I wasn’t totally thinking of simulated reflection, but rather automated interpretability/alignment research.
Yeah, a big thing I admit to assuming is that I’m assuming that the GPS is quite aimable by default, due to no adversarial cognition, at least for alignment purposes, but I want to see your solution first, because I still think this research could well be useful.
- Daniel C 11 Sep 2024 15:06 UTC
  3 points
  2
  Parent
  Then we’ve converged almost completely, thanks for the conversation.
  Thanks! I enjoyed the conversation too.
  So you’re saying that conditional on GPS working, both capabilities and inner alignment problems are solved or solvable, right?
  yes, I think inner alignment is basically solved conditional on GPS working, for capabilities I think we still need some properties of the world model in addition to GPS.
  While I agree that formal proof is probably the case with the largest divide in practice, the verification/generation gap applies to a whole lot of informal fields as well, like research, engineering of buildings and bridges, and more,
  I agree though if we had a reliable way to do cross the formal-informal bridge, it would be very helpful, I was just making a point about how pervasive the verification/generation gap is.
  Agreed.
  My main thoughts on infrabayesianism is that while it definitely interesting, and I do like quite a bit of the math and results, right now the monotonicity principle is a big reason why I’m not that comfortable with using infrabayesianism, even if it actually worked.
  I also don’t believe it’s necessary for alignment/uncertainty either.
  yes, the monotonicity principle is also the biggest flaw of infrabayesianism IMO, & I also don’t think it’s necessary for alignment (though I think some of their results or analogies of their results would show up in a full solution to alignment).
  I wasn’t totally thinking of simulated reflection, but rather automated interpretability/alignment research.
  I intended “simulated reflection” to encompass (a form of) automated interpretability/alignment research, but I should probably use a better terminology.
  Yeah, a big thing I admit to assuming is that I’m assuming that the GPS is quite aimable by default, due to no adversarial cognition, at least for alignment purposes, but I want to see your solution first, because I still think this research could well be useful.
  Thanks!
  - Noosphere89 11 Sep 2024 17:10 UTC
    3 points
    1
    Parent
    This comment is to clarify some things, not to disagree too much with you:
    yes, I think inner alignment is basically solved conditional on GPS working, for capabilities I think we still need some properties of the world model in addition to GPS.
    Then we’d better start cracking on how to get GPS into LLMs.
    Re world modeling, I believe that while LLMs do have a world model in at least some areas, I don’t think it’s all that powerful or all that reliable, and IMO the meta-bottleneck on GPS/world modeling is that they were very compute expensive back in the day, and as compute and data rise, people will start trying to put GPS/world modeling capabilities in LLMs and succeeding way more compared to the past.

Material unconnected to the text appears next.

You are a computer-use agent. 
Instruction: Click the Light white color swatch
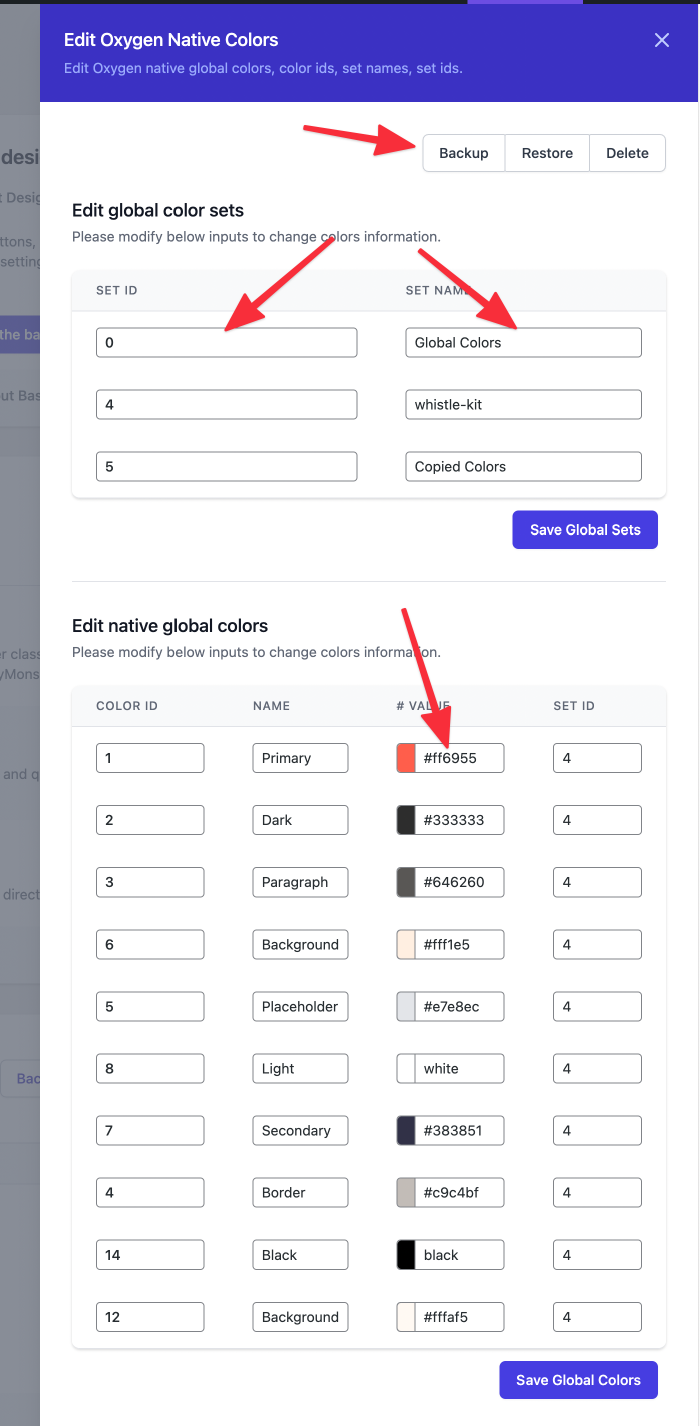tap(404, 1068)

    And I believe that a lot of the world modeling stuff will start to become much more reliable and powerful as a result of scale and some early GPS.
    yes, the monotonicity principle is also the biggest flaw of infrabayesianism IMO, & I also don’t think it’s necessary for alignment (though I think some of their results or analogies of their results would show up in a full solution to alignment).
    Perhaps so, though I’d bet on synthetic data/automated interpretability being the first way we practically get a full solution to alignment.
    I intended “simulated reflection” to encompass (a form of) automated interpretability/alignment research, but I should probably use a better terminology.
    Thanks for clarifying that, now I understand what you’re saying.